Solving problems like this can't be done in six weeks. It can't be fixed in six years, but you would start to see the trend develop by then. It will be expensive, time consuming, frustrating and ultimately rewarding if you do it properly.

I want you to know you totally met my expectations I had when I applied to this council. My prior experience with government aligns perfectly with your current path, that government deems "looking like they are trying to solve the problem" is way more important than actually trying to solve the problem. In fact, NOT solving the problem is in the interests of politicians and bureaucrats because solving the problem means politicians don't get to continue to hold press conferences to say "we are working on the problem" and to use "I am working on the problem" as part of their re-election campaign. Actually solving problems also works bureaucrats out of jobs, since the problem is now solved.
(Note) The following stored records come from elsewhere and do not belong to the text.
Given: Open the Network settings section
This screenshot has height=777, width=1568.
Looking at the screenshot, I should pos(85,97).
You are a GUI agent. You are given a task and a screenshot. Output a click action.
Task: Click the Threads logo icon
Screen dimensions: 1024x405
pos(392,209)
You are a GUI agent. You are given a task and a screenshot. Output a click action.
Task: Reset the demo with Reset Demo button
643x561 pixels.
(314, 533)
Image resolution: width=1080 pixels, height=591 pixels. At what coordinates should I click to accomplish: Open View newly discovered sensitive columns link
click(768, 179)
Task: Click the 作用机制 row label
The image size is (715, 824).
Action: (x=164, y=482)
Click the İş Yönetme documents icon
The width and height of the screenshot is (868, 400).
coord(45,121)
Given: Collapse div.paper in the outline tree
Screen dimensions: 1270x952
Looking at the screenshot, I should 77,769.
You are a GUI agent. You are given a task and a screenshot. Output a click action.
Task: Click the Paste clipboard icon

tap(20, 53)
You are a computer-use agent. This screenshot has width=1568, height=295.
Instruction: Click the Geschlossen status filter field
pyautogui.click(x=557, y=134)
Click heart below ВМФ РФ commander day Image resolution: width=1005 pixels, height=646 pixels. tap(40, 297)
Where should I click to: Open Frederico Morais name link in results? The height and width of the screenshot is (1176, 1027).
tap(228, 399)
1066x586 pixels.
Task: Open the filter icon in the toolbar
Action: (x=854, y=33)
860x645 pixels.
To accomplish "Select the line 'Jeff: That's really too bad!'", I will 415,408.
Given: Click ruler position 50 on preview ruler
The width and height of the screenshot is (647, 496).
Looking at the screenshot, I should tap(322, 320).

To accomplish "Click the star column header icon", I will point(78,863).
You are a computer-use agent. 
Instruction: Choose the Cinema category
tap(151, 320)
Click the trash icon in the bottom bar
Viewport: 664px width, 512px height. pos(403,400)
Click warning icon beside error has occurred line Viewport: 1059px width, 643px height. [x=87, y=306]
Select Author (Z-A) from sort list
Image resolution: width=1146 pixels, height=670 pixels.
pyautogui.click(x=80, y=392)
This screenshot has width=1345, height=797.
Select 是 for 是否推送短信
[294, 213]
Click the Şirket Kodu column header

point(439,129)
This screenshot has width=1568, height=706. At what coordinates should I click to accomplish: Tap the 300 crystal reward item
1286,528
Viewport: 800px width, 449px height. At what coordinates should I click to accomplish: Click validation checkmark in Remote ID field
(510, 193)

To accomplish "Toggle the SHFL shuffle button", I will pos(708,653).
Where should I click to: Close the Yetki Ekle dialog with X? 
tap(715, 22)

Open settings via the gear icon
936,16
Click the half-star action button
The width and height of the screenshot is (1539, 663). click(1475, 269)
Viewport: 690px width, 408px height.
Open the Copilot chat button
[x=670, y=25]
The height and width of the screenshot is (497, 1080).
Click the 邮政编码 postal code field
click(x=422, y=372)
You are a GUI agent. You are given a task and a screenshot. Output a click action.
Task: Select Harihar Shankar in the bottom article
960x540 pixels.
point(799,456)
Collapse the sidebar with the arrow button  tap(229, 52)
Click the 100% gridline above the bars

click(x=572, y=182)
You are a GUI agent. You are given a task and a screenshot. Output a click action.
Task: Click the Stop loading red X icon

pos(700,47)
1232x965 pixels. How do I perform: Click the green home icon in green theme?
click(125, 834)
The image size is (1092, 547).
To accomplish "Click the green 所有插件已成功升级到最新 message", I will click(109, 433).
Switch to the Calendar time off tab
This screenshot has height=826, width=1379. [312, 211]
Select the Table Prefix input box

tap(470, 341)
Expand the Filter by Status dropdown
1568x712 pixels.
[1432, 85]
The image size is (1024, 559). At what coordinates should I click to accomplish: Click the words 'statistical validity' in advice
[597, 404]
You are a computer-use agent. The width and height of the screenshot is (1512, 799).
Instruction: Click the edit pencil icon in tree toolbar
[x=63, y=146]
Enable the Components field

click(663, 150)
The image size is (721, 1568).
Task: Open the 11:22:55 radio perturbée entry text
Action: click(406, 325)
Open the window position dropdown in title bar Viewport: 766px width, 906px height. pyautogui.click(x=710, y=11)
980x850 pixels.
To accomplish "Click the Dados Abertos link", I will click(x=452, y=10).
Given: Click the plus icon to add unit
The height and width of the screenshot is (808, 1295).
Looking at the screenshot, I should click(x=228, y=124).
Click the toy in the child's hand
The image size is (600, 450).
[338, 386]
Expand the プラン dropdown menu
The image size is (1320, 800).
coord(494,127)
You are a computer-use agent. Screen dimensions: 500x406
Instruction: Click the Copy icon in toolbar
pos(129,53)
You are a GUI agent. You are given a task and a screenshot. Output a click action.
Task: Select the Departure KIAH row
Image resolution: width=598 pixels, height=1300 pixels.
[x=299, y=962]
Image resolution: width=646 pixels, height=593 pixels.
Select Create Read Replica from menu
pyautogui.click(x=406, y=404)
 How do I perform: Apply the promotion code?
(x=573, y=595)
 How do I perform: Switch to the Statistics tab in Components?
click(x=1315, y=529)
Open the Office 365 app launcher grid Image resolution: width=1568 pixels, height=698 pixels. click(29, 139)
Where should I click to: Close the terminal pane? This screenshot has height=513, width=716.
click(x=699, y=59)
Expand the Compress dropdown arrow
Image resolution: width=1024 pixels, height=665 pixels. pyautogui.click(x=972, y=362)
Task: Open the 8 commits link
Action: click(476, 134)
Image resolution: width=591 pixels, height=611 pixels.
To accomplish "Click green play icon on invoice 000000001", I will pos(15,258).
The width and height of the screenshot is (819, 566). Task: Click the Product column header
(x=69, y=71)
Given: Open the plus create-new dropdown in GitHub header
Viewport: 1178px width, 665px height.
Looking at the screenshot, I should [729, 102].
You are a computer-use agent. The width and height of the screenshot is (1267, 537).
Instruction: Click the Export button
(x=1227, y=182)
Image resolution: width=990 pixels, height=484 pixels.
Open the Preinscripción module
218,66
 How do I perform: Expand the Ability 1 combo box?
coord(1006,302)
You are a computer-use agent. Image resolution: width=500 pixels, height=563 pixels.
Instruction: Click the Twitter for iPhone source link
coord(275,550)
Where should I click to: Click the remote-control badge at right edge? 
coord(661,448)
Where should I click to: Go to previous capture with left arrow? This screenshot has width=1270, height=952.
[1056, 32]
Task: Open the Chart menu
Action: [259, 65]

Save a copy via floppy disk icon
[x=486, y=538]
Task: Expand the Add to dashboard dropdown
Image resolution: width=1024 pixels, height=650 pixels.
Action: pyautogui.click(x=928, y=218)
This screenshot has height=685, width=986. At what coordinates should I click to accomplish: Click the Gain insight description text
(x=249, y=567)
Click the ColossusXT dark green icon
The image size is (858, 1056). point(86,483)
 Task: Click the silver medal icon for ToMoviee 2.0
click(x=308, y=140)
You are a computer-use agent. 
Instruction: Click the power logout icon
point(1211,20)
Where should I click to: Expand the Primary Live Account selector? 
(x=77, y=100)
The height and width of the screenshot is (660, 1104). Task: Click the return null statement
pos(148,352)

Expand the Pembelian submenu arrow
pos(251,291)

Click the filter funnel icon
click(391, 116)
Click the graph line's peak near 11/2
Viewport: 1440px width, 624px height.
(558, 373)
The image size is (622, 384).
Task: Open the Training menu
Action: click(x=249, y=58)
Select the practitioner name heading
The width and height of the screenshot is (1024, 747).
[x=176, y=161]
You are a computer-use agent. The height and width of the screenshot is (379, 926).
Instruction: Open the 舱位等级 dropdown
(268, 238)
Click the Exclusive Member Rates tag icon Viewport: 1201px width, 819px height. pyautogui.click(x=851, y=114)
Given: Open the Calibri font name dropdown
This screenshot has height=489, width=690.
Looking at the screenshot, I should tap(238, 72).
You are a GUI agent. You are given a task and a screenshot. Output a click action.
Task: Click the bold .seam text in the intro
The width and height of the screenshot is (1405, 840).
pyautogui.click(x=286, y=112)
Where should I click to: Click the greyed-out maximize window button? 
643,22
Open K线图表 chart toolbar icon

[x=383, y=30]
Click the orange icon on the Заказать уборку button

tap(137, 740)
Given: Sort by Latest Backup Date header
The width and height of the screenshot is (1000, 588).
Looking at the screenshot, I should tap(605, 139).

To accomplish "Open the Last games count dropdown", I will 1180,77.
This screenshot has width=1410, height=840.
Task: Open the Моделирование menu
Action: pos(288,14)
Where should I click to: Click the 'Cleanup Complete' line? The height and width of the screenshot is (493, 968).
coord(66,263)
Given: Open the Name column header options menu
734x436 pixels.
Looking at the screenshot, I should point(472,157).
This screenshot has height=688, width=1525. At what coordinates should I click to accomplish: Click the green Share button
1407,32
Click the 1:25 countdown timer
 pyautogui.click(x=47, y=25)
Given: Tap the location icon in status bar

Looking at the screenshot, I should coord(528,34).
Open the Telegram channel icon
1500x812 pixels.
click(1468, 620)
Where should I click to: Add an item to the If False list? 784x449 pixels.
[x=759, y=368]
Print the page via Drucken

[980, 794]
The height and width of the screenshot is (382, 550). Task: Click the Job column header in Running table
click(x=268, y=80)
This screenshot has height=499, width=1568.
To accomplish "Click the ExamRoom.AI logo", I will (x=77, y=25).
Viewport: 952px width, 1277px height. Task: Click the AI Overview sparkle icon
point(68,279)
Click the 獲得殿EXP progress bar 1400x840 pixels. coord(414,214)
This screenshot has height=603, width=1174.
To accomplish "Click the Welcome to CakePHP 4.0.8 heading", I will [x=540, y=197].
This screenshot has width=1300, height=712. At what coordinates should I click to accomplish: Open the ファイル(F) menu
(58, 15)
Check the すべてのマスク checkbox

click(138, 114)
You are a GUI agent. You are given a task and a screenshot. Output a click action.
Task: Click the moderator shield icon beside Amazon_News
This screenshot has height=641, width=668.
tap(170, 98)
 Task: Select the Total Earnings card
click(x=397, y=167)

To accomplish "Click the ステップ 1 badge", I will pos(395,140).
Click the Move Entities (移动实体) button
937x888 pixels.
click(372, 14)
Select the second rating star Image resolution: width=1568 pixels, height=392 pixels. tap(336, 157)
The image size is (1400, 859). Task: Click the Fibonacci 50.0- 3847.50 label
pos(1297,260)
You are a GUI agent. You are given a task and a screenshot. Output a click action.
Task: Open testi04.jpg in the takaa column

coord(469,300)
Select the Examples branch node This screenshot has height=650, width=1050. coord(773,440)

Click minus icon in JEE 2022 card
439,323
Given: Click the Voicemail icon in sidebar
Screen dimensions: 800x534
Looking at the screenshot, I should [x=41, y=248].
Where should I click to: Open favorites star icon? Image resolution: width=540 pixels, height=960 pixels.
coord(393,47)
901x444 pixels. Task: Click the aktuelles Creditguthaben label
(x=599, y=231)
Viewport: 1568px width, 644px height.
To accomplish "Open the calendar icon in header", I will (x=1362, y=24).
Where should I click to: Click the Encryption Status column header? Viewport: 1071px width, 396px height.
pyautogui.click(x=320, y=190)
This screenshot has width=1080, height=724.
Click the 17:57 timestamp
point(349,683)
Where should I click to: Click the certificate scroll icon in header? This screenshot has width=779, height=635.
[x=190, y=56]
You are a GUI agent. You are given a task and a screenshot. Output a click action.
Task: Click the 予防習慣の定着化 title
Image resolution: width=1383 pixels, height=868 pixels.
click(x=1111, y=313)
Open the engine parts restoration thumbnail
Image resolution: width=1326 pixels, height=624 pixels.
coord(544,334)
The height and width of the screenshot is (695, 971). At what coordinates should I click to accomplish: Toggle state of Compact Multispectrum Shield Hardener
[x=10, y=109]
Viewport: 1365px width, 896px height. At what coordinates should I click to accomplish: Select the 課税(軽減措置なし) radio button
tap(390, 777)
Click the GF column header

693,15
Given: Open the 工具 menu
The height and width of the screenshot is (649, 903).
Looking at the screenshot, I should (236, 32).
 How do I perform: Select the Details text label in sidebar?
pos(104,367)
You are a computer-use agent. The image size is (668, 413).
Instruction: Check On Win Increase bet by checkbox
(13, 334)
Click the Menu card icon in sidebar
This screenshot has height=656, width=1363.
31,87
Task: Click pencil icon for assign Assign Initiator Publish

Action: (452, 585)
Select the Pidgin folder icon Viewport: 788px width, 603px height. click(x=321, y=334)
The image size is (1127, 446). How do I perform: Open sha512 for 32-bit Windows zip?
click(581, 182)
The downside is you are reassigned or laid off, like us people in the private sector have to go through periodically.

I am kind of like a police officer, without the "being shot at" part. When I arrive at a site to fix critical broken equipment, the people I greet are having a very bad day. They look to me to solve their problem. I achieve results because when I repair things, I look at what's wrong, what's been done to fix it before me, what the results were and based on that try something else, then evaluate again, repeating that loop until the problem is solved. When I depart a site after I solved their problem, I say, "Don't take this the wrong way, but I hope it's a long time before you see me again." My faith in government would be partially restored if the elected officials and bureaucrats like you had that kind of a mindset.

I run a political commentary website. I am currently going through an upgrade, however once I am done with that I promise I will be relating everything that I heard and saw for this council, especially your email below and this response. It will be accurate, truthful, complete, and it will be polite. It will not be kind. Keep an eye out for it.

I have now fulfilled that promise. I have been polite, truthful, complete and contextually accurate as possible while valuing you, the reader's time. I respect the county mayor and his administration for wanting to tackle this problem. I am disappointed that while much effort will be expended, nothing significant will come of it. This post is not kind, because I have finally accepted that the needs and goals of the Citizens will always be at odds with the needs and goals of government.

It is the first priority of a politician, once they are in office, to stay in office. The only way to do that is to piss off as few people as possible. Most of the time that entails looking like they are solving the problem, even if they are perpetuating it.

It is the incentive of the bureaucrat to not work themselves out of a job by actually solving the problem. Look at our own diplomats with Israel as a prime example. Since the first day Israel was declared a country, Israel has been repeatedly attacked by their neighbors. When Israel decides to return the favor, we stop them by arranging a “cease fire” so the attackers can rebuild and reload. This "solve the immediate problem without adressing the real problem" has kept our State Department in-business and well-funded for eighty years, until Trump brokered deals between Israel and UAE, Bahrain, Sudan and Morocco. None of which would have happened without a clandestine nod of assent from Saudi Arabia. Notice the Middle East has been quiet since, and not just because of the turmoil in Ukraine.